Javelin Strategy & Research yesterday released its 2013 Identity Fraud Report, which states that more than $21 billion was stolen from 12.6 million victims in the United States in 2012 -- approximately one victim every three seconds.
"According to the report, data breaches continue to play a major part in identity fraud incidents," writes PCMag.com's Angela Moscaritolo. "One out of four data breach notification letter recipients became a victim of identity fraud last year, the highest rate since 2010. Moreover, those who had their Social Security number compromised in a data breach were five times more likely to be a fraud victim than the average consumer."
"Over the past year, companies are responding more quickly which means a consumer’s information is being misused for fewer days than ever before, and the mean cost per victim has been flattening, according to Javelin," writes Bank Systems & Technology's Bryan Yurcan. "While credit card numbers remain the most popular item used by fraudsters in a data breach, information such as online banking login, user name and password were and Social Security numbers were also used frequently to commit fraud."

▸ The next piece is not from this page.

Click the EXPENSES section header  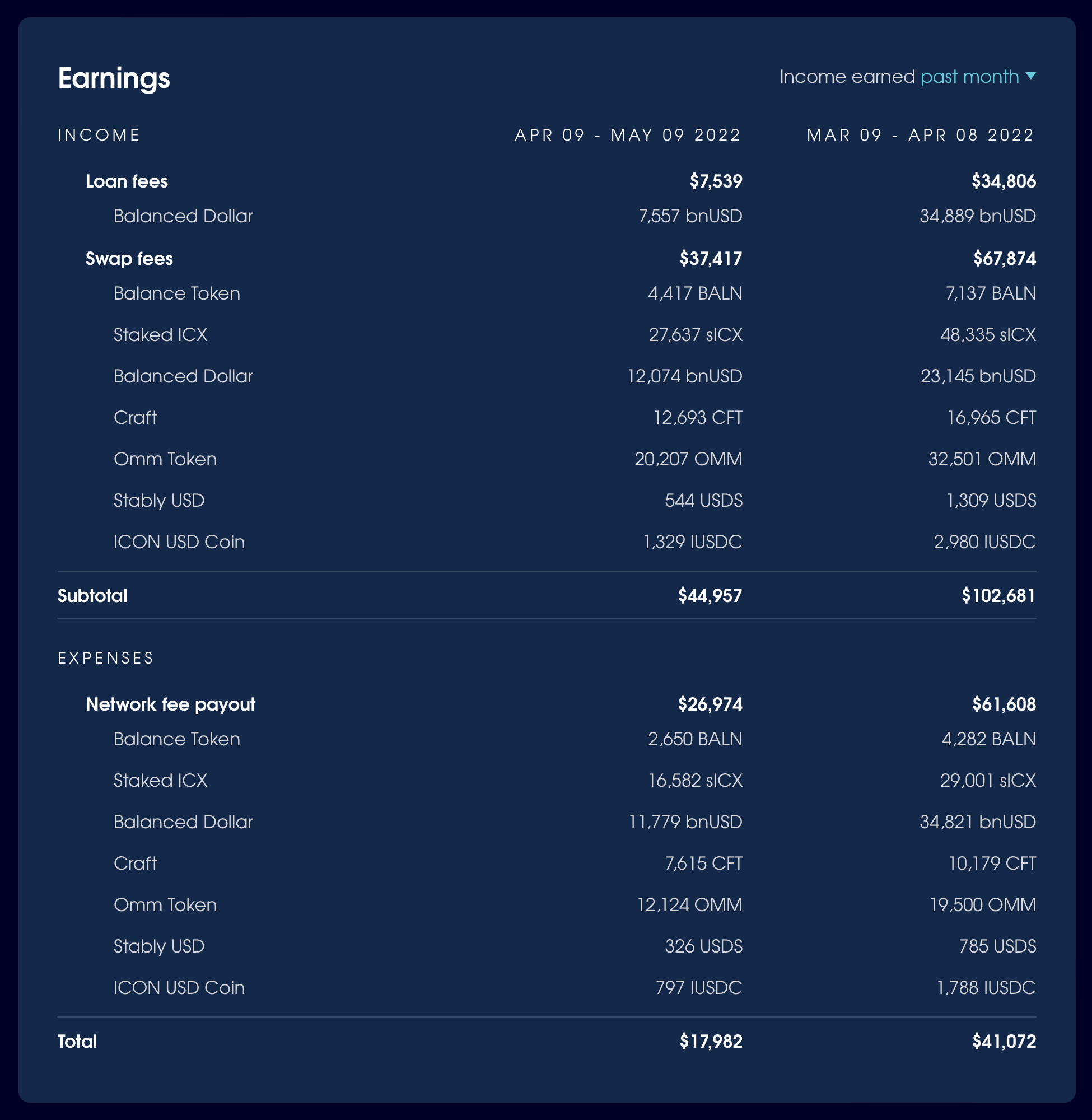(x=105, y=658)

"This past year was one where there were both successes and setbacks for consumers, institutions and fraudsters," Javelin CEO Jim Van Dyke said in a statement. "Consumers and institutions are now starting to act as partners -- detecting and stopping fraud faster than ever before. But fraudsters are acting quicker than ever before and victimizing more consumers. Consumers must take data breach notifications more seriously and maintain vigilance to safeguard personal information, especially Social Security numbers."